John Green and Nat Wolff

Today Fox 2000 announced their plans to bring John Green’s NY Times Best Selling novel Paper Towns to the big screen, a couple months before the studio’s adaptation of the YA writer’s acclaimed book The Fault in Our Stars (Directed by Josh Boone and starring Shailene Woodley and Ansel Elort) is set to be released.  In an unprecedented move, this collaboration not only strikes up another project between FOX and Green but is also bringing back most of the team who just wrapped production on TFIOS.

Hit the jump to learn more .

Both Scott Neustadter and Michael H. Weber (500 Days of Summer, The Spectacular Now) have been re-enlisted to also tackle this John Green adaptation and Nat Wolff, who plays Issac in TFIOS, is attached to play the protagonist of Paper Towns Quentin Jacobsen. John Green has also been announced as an executive producer alongside returning producers Wyck Godfrey and Marty Bowen.

 

Summary of Paper Towns:

Quentin Jacobsen has spent a lifetime loving the magnificently adventurous Margo Roth Spiegelman from afar. So when she cracks open a window and climbs back into his life–dressed like a ninja and summoning him for an ingenious campaign of revenge–he follows.

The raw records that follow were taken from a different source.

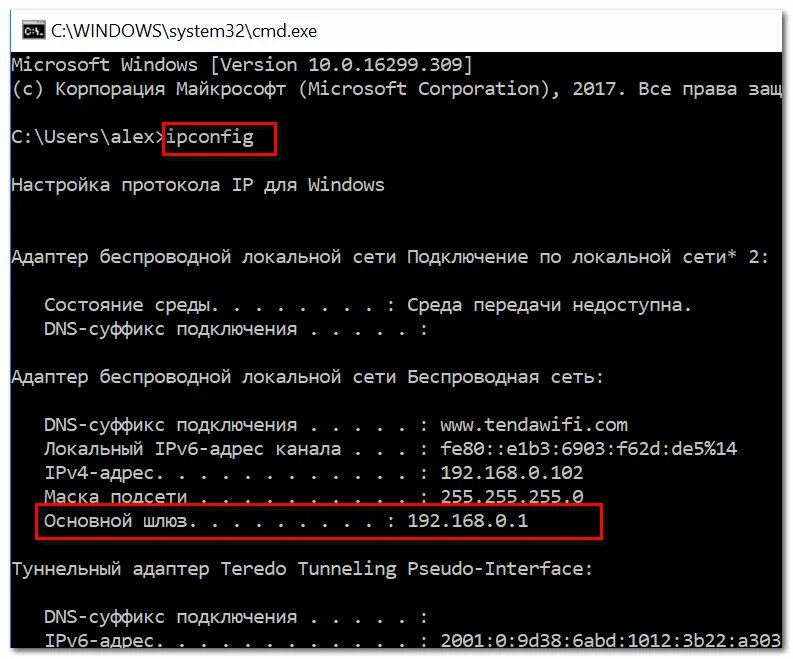793x659 pixels.
Task: Click the ipconfig command text
Action: (210, 138)
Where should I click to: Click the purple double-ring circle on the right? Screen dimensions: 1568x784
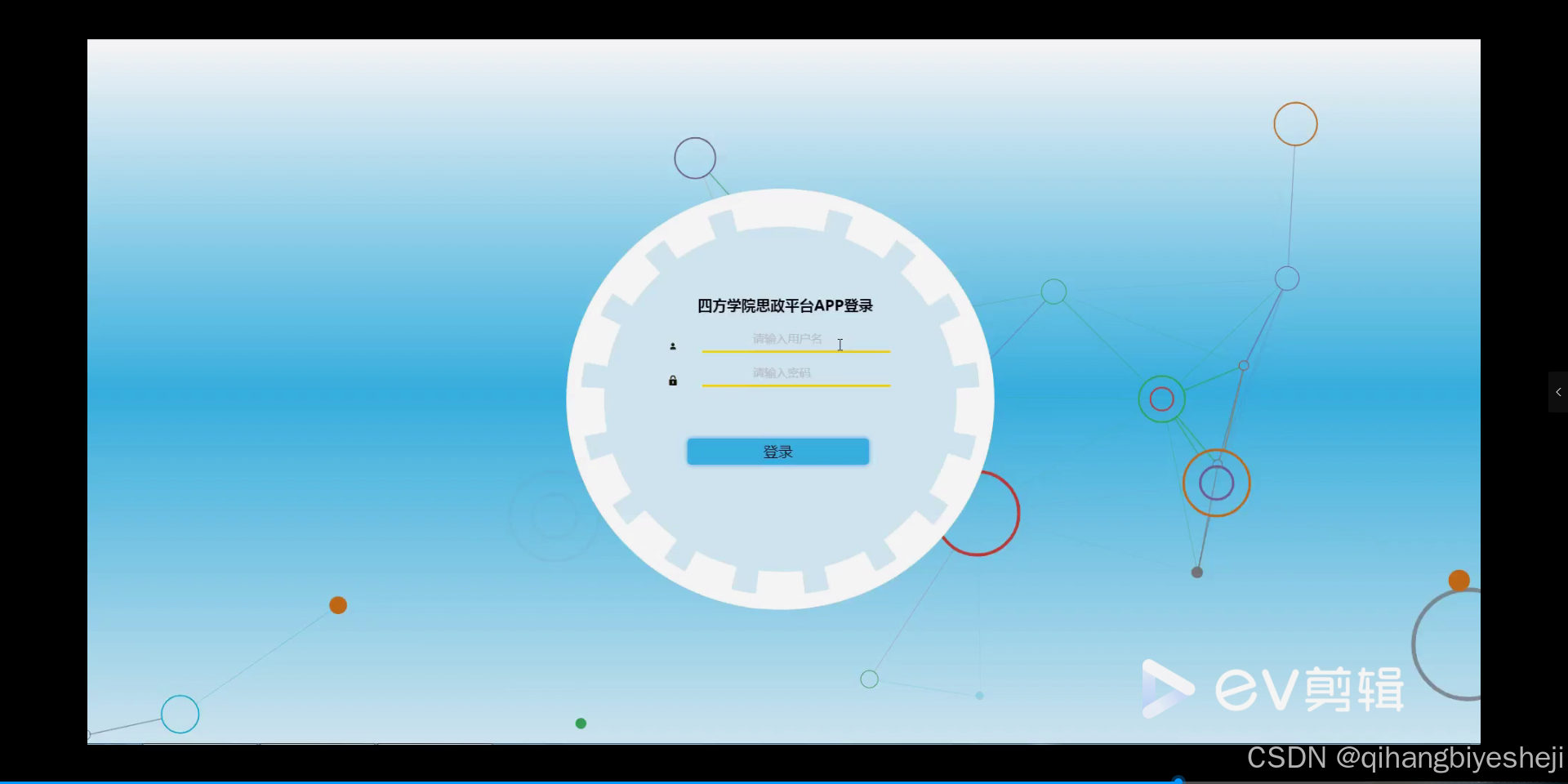[x=1216, y=483]
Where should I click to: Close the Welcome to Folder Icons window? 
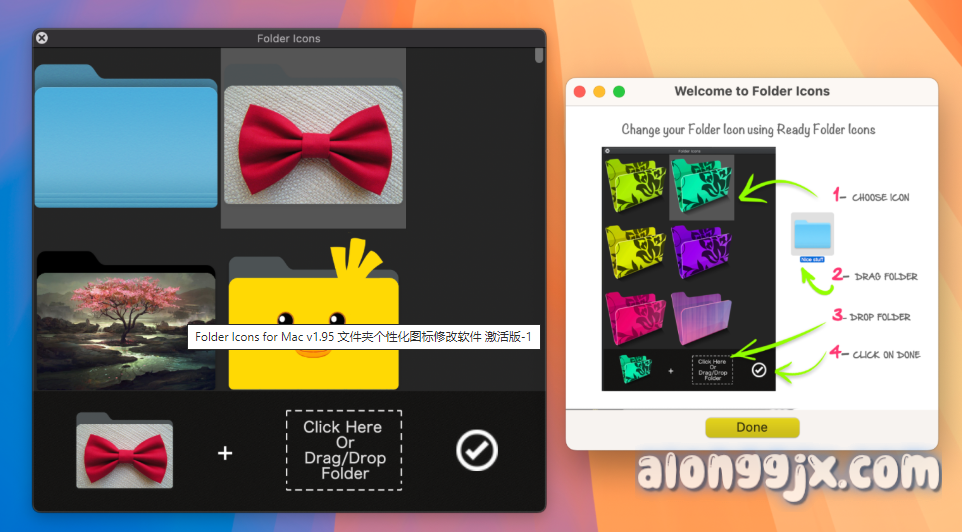(579, 91)
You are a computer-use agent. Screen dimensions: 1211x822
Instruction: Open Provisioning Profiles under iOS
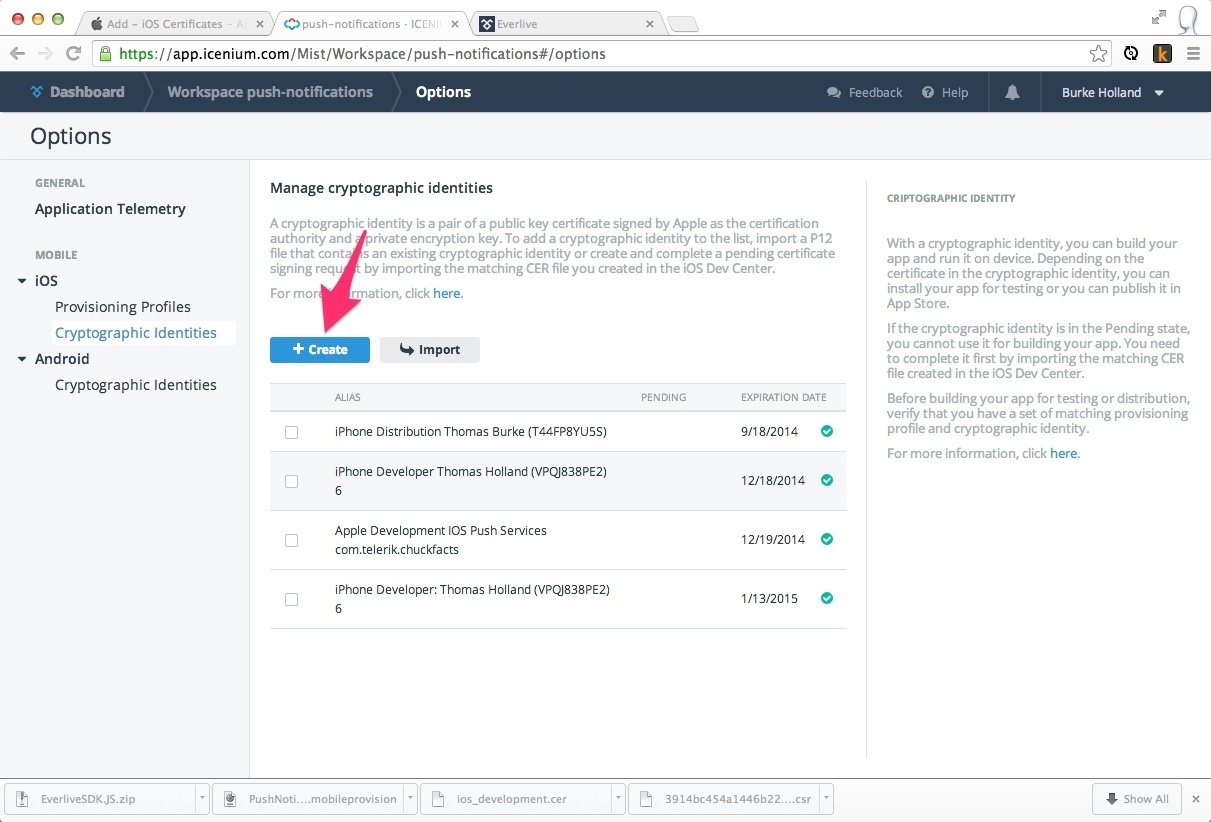122,307
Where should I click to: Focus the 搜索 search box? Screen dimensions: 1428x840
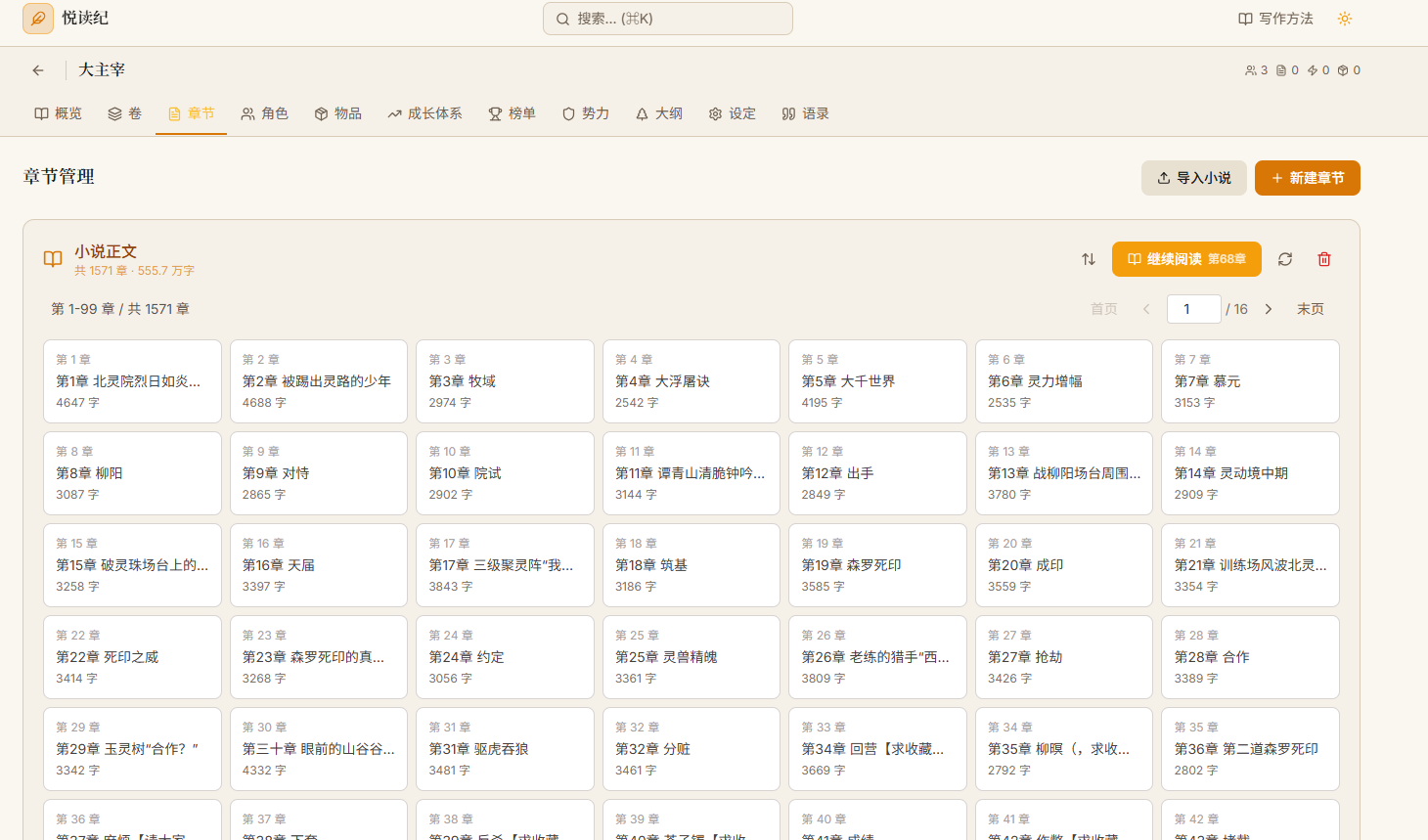coord(668,19)
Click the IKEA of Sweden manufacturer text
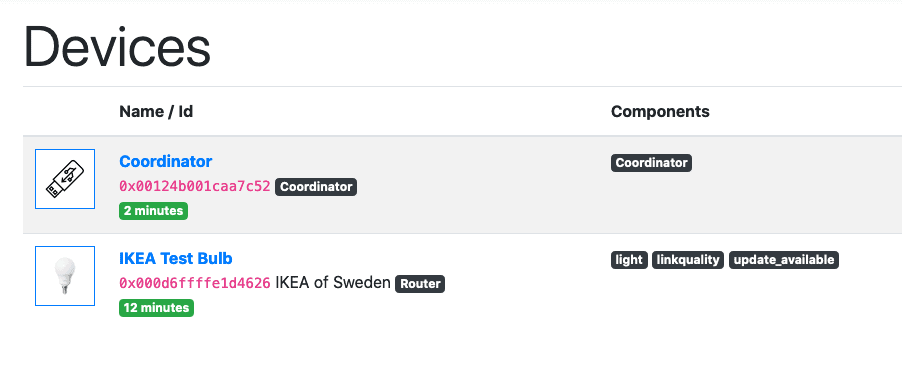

After their all-nighter ends and a new day breaks, Q arrives at school to discover that Margo, always an enigma, has now become a mystery. But Q soon learns that there are clues–and they’re for him. Urged down a disconnected path, the closer he gets, the less Q sees of the girl he thought he knew.

The world is about to find out just why such steadfast investment has been made in another of Green’s works before the opening of The Fault in Our Stars. Both books already have a large built in fanbase due to John’s relationship with his fans-The Nerdfighters through his various YouTube channels.

A lot of behind-the-scenes of The Fault in Our Stars ended up on the Vlogbrothers (His on-going project with brother Hank) with John showing his excitement and support for the faithful adaptation of his book. This really generated a buzz within his community of Nerdfighters and no doubt influenced the studio decision to move forward with Paper Towns before a general audience consensus. They’re banking on Green’s keen ability to write witty outcast characters people can relate to and his own engaging online presence that speaks to teenagers and adults alike.